I have read all the documentation again and I have tried to be as independent as I possibly can be. There is no doubt in my mind that the Project Eagle sales process was fundamentally flawed. It was not a genuinely open or competitive sales process from the very beginning because the origin of it came from the approach made to NAMA through Brown Rudnick on behalf of PIMCO. There are several matters which blow me away. Mr. Frank Cushnahan, a member of NAMA’s Northern Ireland advisory committee, declared to the committee on several occasions in 2011 and 2012 that he was acting in an advisory capacity to NAMA debtors in Northern Ireland. Apparently, these were half the book value of all NAMA debtors in Northern Ireland but he was allowed to remain on the committee. For the life of me, I cannot get my head around that. When it became clear that he was part of the success fee arrangement involving PIMCO, Brown Rudnick, Tughans and the €16 million to be shared, NAMA never contacted him. He had left the advisory committee at that stage but NAMA did not even bother its backside to contact him to ask what that was all about.

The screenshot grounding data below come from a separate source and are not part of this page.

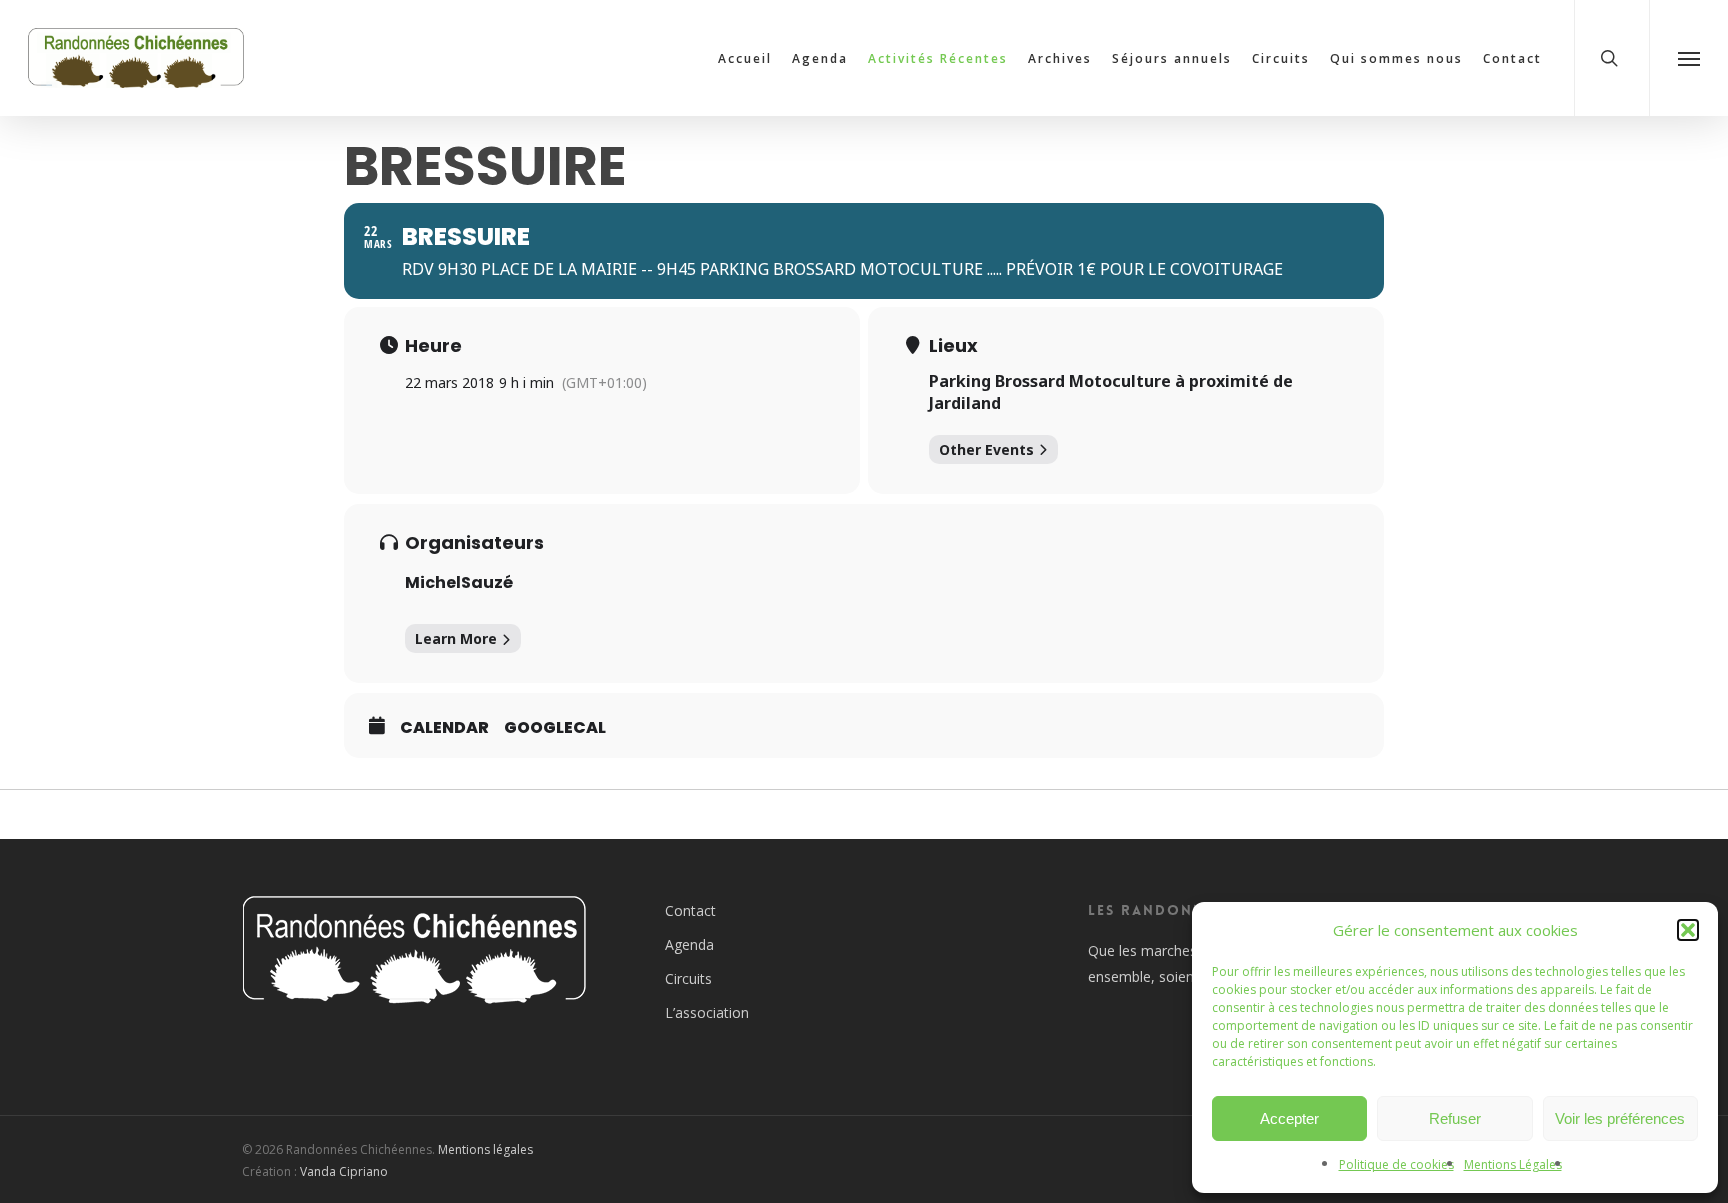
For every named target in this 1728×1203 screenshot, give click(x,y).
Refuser (1455, 1118)
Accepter (1289, 1118)
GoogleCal (555, 728)
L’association (707, 1012)
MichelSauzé (459, 582)
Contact (690, 910)
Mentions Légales (1513, 1164)
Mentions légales (485, 1149)
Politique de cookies (1396, 1164)
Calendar (444, 728)
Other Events (986, 449)
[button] (1688, 930)
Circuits (688, 978)
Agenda (689, 944)
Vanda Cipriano (344, 1171)
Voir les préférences (1620, 1118)
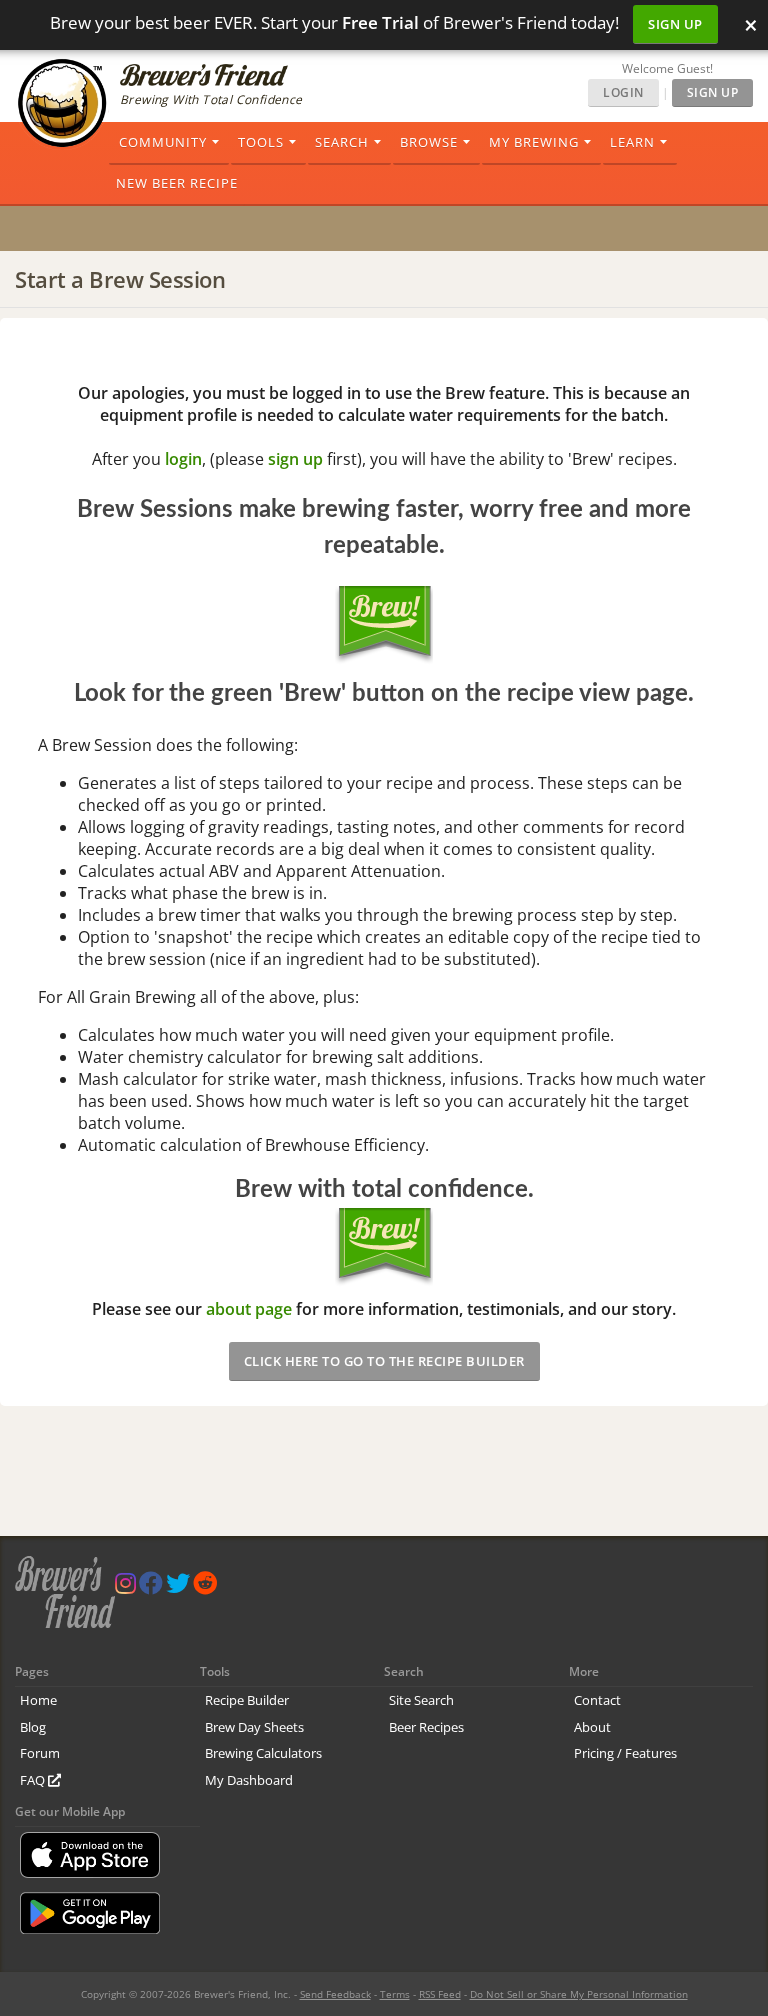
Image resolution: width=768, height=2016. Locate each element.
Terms (395, 1994)
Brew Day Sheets (254, 1727)
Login (623, 92)
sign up (295, 459)
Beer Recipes (426, 1727)
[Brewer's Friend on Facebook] (151, 1587)
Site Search (421, 1700)
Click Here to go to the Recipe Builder (384, 1361)
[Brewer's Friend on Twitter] (178, 1587)
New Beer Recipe (177, 183)
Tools (261, 142)
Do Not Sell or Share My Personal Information (579, 1994)
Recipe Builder (247, 1700)
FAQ (34, 1780)
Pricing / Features (625, 1753)
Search (342, 142)
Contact (597, 1700)
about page (249, 1309)
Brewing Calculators (263, 1753)
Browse (429, 142)
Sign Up (675, 24)
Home (38, 1700)
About (592, 1727)
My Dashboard (249, 1780)
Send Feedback (335, 1994)
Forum (40, 1753)
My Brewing (534, 142)
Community (163, 142)
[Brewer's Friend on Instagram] (125, 1587)
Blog (33, 1727)
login (183, 459)
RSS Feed (440, 1994)
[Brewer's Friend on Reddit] (205, 1587)
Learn (632, 142)
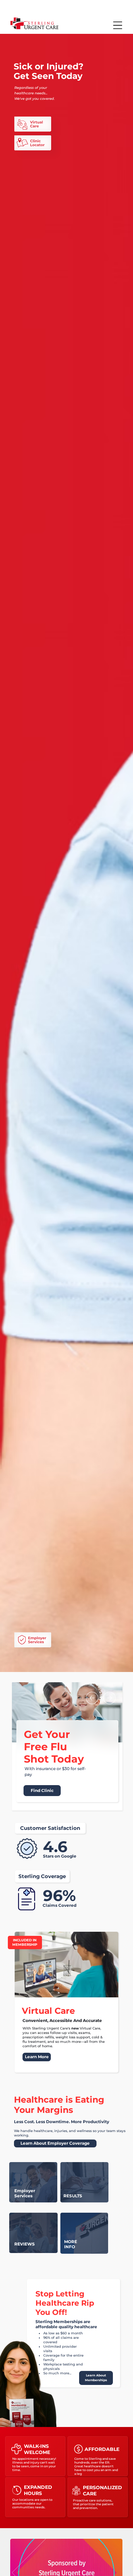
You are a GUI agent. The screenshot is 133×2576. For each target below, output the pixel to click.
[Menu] (117, 25)
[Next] (109, 1698)
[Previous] (92, 1698)
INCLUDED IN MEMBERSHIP (24, 1942)
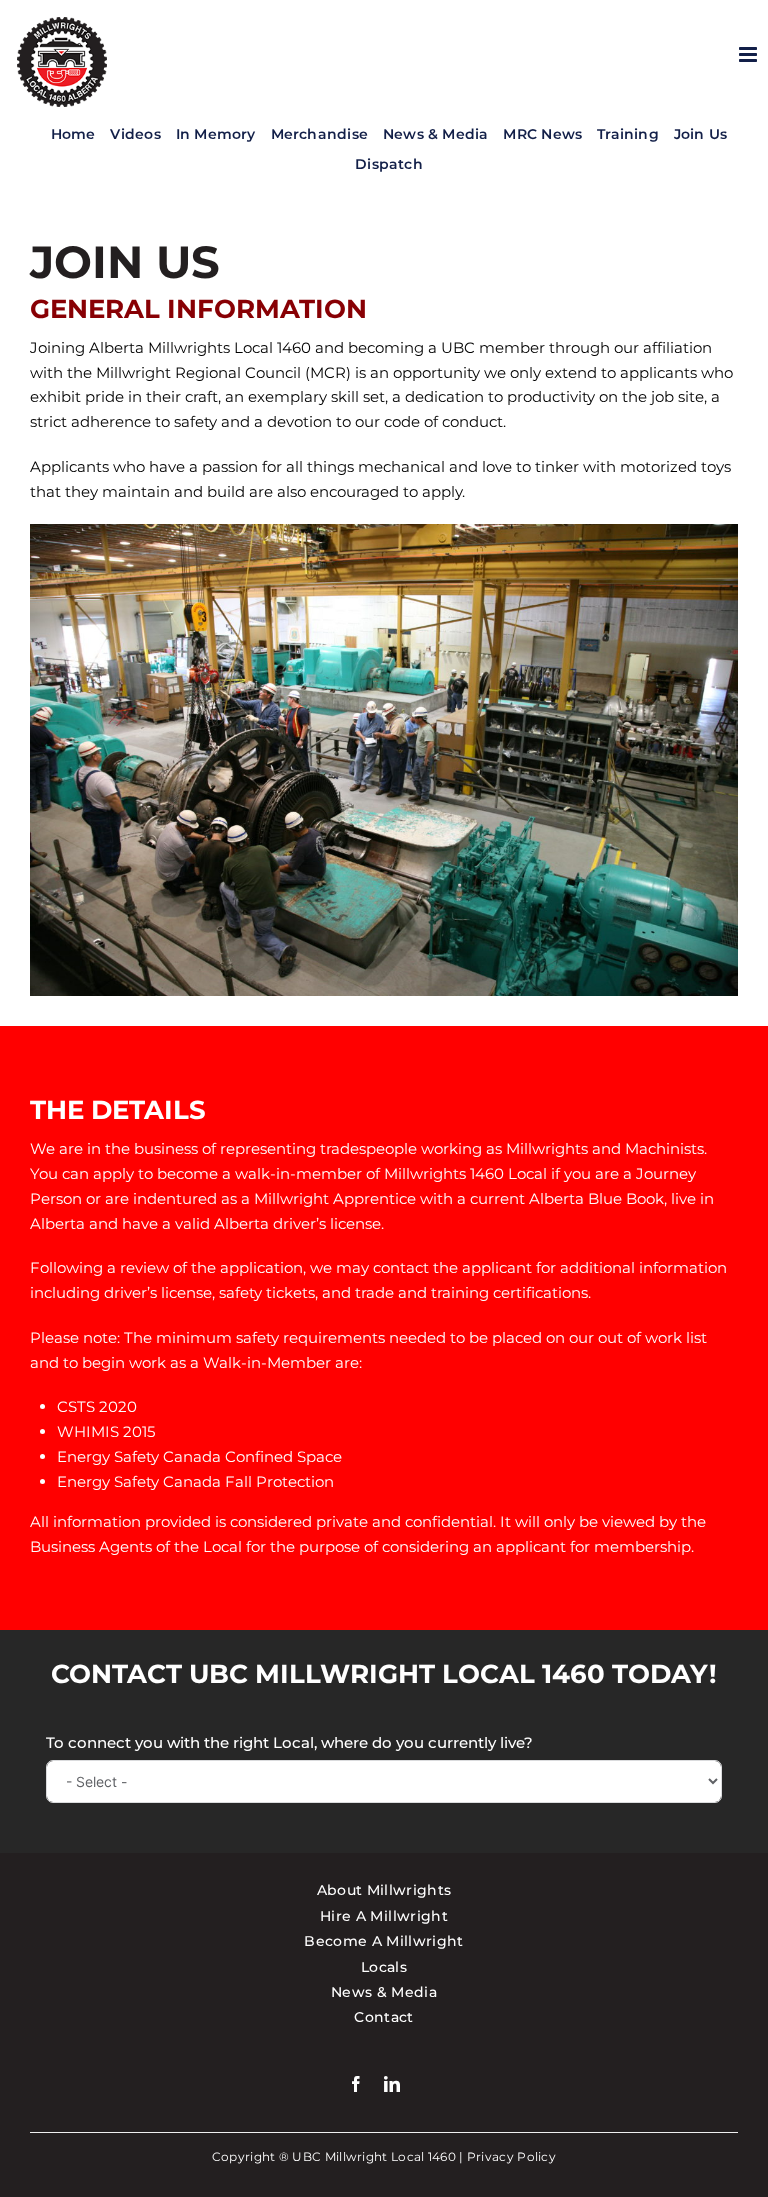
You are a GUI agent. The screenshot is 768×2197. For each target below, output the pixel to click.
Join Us (700, 134)
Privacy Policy (511, 2156)
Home (73, 134)
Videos (135, 134)
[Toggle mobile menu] (749, 54)
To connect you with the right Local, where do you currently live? (289, 1742)
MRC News (542, 134)
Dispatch (389, 164)
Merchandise (319, 134)
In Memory (216, 134)
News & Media (436, 134)
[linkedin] (392, 2084)
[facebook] (356, 2084)
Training (628, 134)
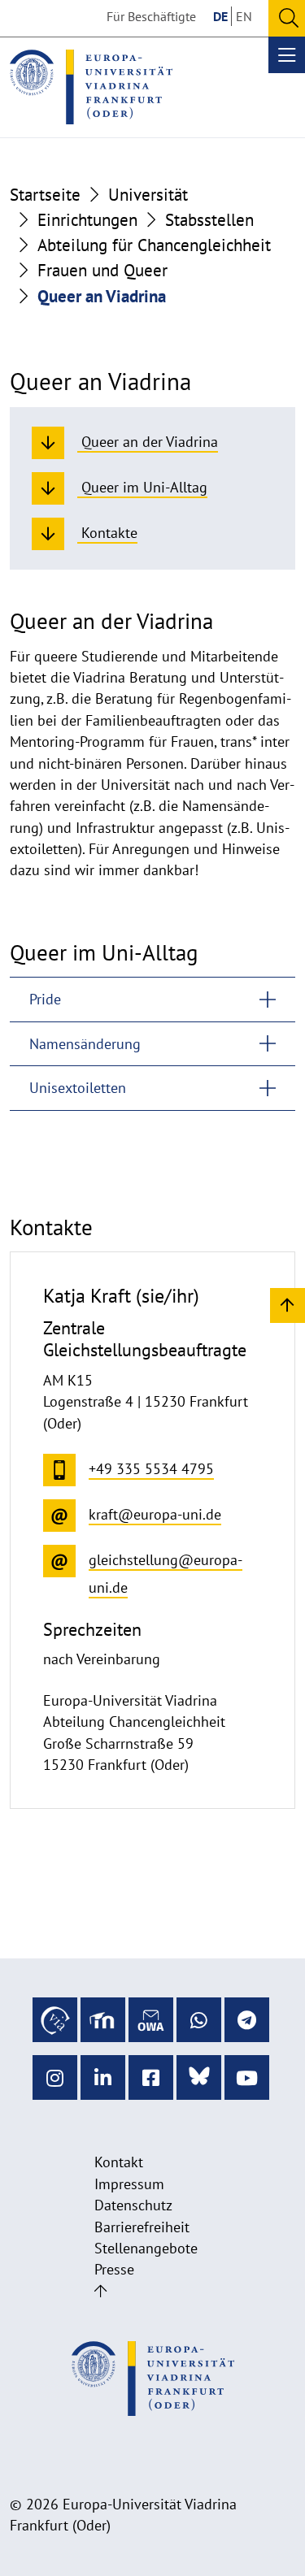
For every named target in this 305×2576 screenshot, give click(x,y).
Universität (148, 195)
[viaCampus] (55, 2019)
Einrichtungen (87, 220)
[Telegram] (246, 2019)
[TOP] (287, 1305)
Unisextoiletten (77, 1087)
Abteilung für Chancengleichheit (154, 245)
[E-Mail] (151, 2019)
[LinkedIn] (103, 2077)
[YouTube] (246, 2077)
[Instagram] (55, 2077)
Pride (45, 999)
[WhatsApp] (198, 2019)
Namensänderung (85, 1043)
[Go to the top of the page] (100, 2291)
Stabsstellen (209, 220)
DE (220, 16)
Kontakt (118, 2162)
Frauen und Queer (102, 270)
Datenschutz (133, 2205)
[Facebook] (151, 2077)
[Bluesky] (198, 2077)
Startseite (45, 195)
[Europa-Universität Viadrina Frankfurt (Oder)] (91, 87)
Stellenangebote (146, 2248)
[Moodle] (103, 2019)
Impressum (129, 2184)
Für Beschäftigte (151, 16)
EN (244, 16)
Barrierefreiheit (142, 2227)
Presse (114, 2269)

The Minister did not even acknowledge these issues in his 13-minute contribution in the House tonight. It was very ill-judged on his part for the Minister to use his entire contribution to defend his own personal position. To put my view on the record, it was inappropriate and ill-judged for the Minister to hold a meeting on the eve of the close of bids. Nobody is impugning the Minister's integrity or saying his motives were in any way questionable. I do not believe they were. However, I believe it was the wrong decision. The Minister should take it on the chin and accept it. The Minister's speech tonight was disgraceful.